What is acne? 

For most people, acne is an inherited condition of the pores. When someone is prone to acne, their pores clog with dead skin cells much faster than normal. Healthy pores shed about one layer of dead skin cells per day inside the pore, but acne-prone pores shed up to five layers of dead skin cells per day. The body just can’t keep up with keeping the pore clear. Technically, this is called “retention hyperkeratosis”–dead skin cells shedding more quickly than the pore can expel them.

Healthy Pore

As the dead skin cells begin to accumulate inside the pore, the cells become sticky and get stuck inside the pore and form a plug. Medically, this is called a “microcomedone“, which is essentially the precursor to all acne. As you can see in this picture, there are more dead skin cells shedding inside the pore.


First Stage of Acne

Hormonal fluctuations trigger more oil production inside the pore. Normally, this isn’t a problem because the dead skin cells don’t get trapped. But with acne prone-skin, when the dead skin cells shed more quickly and form a blockage, the perfect environment for the P. Acnes bacteria is created.
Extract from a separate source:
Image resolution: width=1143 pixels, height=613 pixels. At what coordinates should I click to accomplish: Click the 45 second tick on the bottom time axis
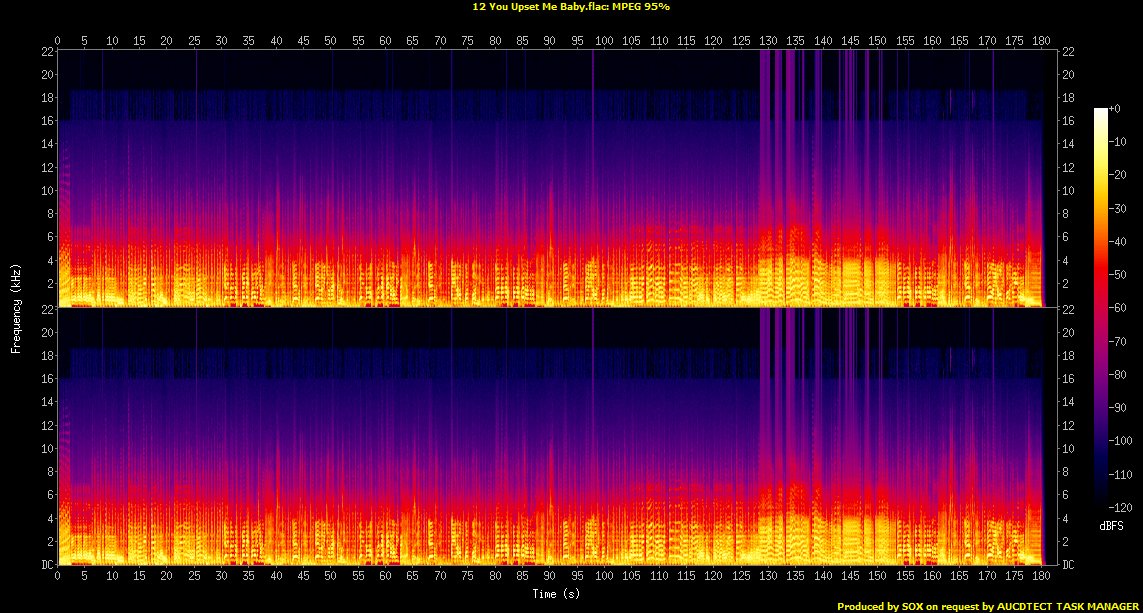(x=304, y=576)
The oil is a nutrient for the bacteria, so the bacteria proliferates. So you see, bacteria is not the “cause” of acne, it is the effect of too many dead skin cells. This is an important distinction to remember.


Closed Comedone - Whitehead

Some people don’t get inflamed lesions, which are often inherited. If the dead skin cells and the oil that form the plug don’t become inflamed, the plug becomes a whitehead–a non-inflamed lesion under the skin, also called a “closed comedone“.


Inflammatory Papule

As the oil and the dead skin cells build up, they put pressure on the cells surrounding the pore. With enough pressure, the sides of the pore rupture and the contents of the pore leak into the surrounding skin. Because this sebaceous material contains a lot of P. acnes bacteria, the surrounding skin now becomes infected, creating a red bump that we know as a pimple. The medical term for this red bump is an inflammatory papule.


Inflammatory Pustule

This next drawing shows a pustule, which is different from a pimple only in that it contains white blood cells. When the immune system fights off the P. acnes infection, white blood cells, which are soldiers of the immune system, pile up and create pus in the pore.


Nodule or Cyst

Now another, deeper inflamed lesion can form called a nodule. It is a solid dome-shaped lesion that extends below the surface, deep into the layers of the skin. Scarring is common with nodules and can sometimes leave an impaction behind, which can flare again and again. When a group of pustules cluster together under the skin, they form a cyst. An acne cyst can appear similar to a nodule, but is pus-filled, and can have a diameter of 5mm or more across. They are usually very painful and scarring is common with cysts.


Conclusion 

So you see, acne is primarily an inherited dead skin cell problem. Most acne, no matter what form it takes, starts with microcomedones. This means the solution lies in products that penetrate the pore and prevent dead skin cells from building up. That’s why your home care routine is so crucial. It’s all about preventing the microcomedones (the beginning of acne) from forming at all.